Yossi Milo Gallery is pleased to present RGB, a group exhibition featuring work by John Gill, Daniel Gordon, Emily Mullin, and Ettore Sottsass. Informing each artist's practice is the notion of building, both as material construction and conceptual layering. Placed in dialogue, the artists and their work revive retro aesthetics to look forward towards a harmonious union of fine art, architecture, and design.

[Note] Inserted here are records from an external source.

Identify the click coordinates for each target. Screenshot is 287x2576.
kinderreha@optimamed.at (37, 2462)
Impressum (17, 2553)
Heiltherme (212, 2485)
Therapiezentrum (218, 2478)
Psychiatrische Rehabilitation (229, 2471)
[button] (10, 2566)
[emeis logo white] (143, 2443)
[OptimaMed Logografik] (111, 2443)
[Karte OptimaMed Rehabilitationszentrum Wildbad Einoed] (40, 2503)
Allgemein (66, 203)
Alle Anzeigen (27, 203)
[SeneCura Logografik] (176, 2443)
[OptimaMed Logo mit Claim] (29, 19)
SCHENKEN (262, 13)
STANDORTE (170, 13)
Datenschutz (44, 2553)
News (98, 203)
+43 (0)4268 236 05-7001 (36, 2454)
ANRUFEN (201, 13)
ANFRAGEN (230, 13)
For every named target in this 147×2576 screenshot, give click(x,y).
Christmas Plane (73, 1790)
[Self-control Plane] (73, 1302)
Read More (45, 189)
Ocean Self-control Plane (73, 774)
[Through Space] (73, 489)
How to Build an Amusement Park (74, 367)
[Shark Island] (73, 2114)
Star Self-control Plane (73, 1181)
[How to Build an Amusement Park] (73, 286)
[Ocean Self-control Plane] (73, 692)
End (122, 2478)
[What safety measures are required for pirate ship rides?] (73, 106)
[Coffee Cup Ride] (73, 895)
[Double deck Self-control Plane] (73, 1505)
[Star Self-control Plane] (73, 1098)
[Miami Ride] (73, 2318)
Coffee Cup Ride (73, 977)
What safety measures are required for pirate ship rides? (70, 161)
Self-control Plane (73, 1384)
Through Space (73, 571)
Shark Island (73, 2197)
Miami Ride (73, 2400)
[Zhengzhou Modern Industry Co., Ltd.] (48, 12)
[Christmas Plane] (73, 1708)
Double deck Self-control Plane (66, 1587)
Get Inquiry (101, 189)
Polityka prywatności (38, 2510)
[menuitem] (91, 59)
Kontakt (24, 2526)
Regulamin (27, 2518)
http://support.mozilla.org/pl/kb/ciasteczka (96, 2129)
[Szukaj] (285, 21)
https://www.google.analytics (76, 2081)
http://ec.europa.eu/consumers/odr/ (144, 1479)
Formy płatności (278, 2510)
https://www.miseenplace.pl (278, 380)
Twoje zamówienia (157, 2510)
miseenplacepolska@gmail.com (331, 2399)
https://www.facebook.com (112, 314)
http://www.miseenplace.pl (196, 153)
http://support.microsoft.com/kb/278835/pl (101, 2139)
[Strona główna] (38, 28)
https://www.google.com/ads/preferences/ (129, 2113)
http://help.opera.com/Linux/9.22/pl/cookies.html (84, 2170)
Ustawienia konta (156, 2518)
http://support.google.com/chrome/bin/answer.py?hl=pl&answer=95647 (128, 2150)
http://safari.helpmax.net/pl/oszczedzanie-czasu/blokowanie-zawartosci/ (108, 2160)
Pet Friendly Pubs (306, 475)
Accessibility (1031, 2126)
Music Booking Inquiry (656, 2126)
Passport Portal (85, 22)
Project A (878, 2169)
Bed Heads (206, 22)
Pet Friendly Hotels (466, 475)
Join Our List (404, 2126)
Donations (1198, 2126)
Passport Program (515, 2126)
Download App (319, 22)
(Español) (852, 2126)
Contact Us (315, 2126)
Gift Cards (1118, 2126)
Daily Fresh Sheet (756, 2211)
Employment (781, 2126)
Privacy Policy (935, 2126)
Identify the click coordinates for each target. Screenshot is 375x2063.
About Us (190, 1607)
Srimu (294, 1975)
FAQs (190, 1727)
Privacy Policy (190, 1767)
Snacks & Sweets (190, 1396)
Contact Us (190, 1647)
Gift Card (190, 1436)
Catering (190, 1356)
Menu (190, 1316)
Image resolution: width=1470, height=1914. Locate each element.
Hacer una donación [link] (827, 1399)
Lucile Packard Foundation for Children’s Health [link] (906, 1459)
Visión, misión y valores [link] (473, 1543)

Renowned for his maximalist, iconoclastic approach to design, Ettore Sottsass (Italian, 1917-2007) revolutionized the world of design, enlivening ordinary household objects and furniture with vibrant colors and bold, geometric embellishments. The artist adeptly fused established design traditions, such as minimalism and art deco, with the vibrant colors of the Mediterranean landscape and the synthetic materials that became commercially available during the 1980s. His work with the Milan-based Memphis Group and beyond founded an era of colorful, bombastic design that continues to have impact across the visual arts today.
In his image-based practice, Daniel Gordon (b. 1980; Boston, MA) utilizes both digital and analog processes. With the genre of still-life as his starting point, the artist appropriates images of everyday household objects he finds online-vases, fruits, plants-and introduces his own digital interventions. Printing the images on paper before cutting them out, the artist assembles a three-dimensional tableau in the studio, which he then photographs with a large-format camera. In the body of work presented in this show, Gordon reduces his compositions to a color palette of red, green, and blue, the same hues of the RGB color model used by some of the earliest computer and television screens. This color motif nods somewhat nostalgically towards the 1980s, the decade of the artist's childhood and the period during which Sottsass's design aesthetics proliferated across the globe.
Emily Mullin's (b.1984; Santa Monica, CA) multi-media sculptures similarly engage the tradition of still-life while taking inspiration from a range of historical design motifs, from Early Cycladic vessels, to the Wiener Werkstätte, to the pop aesthetics of recent decades past. Mullin references the classical forms of still-life compositions while blurring the lines between illusory image and physical object. Her ceramic vessels, emblazoned with bright glazes and intricate, painterly ornamentation, sit atop colorful steel shelves of the artist's own design. Inside each vessel, Mullin places live flowers, an offering of sorts to viewers confronting a still-life made three-dimensional. Intended to be mounted to a wall, her sculptures are situated as miniature altars, offering joyous displays of color and pattern.
A formidable presence in the landscape of contemporary American ceramic art, John Gill (b. 1949; Renton, WA) builds vivacious vessels from slabs of clay, arranging them to construct scaffolded levels of protruding angles and swelling, oblique forms. For this exhibition, the artist presents a new body of vases, ewers, and sake bottles that emanate the distinctive quality of a Manhattan skyscraper. Their vertical expanses and soaring spouts recall the prismatic exteriors of urban high-rises, while their colorful pop embodies the youthful, subversive character of postmodern design. With intuitive expertise, Gill centers his practice around chance, approaching his craft with a spirit of spontaneity, innovation, and play.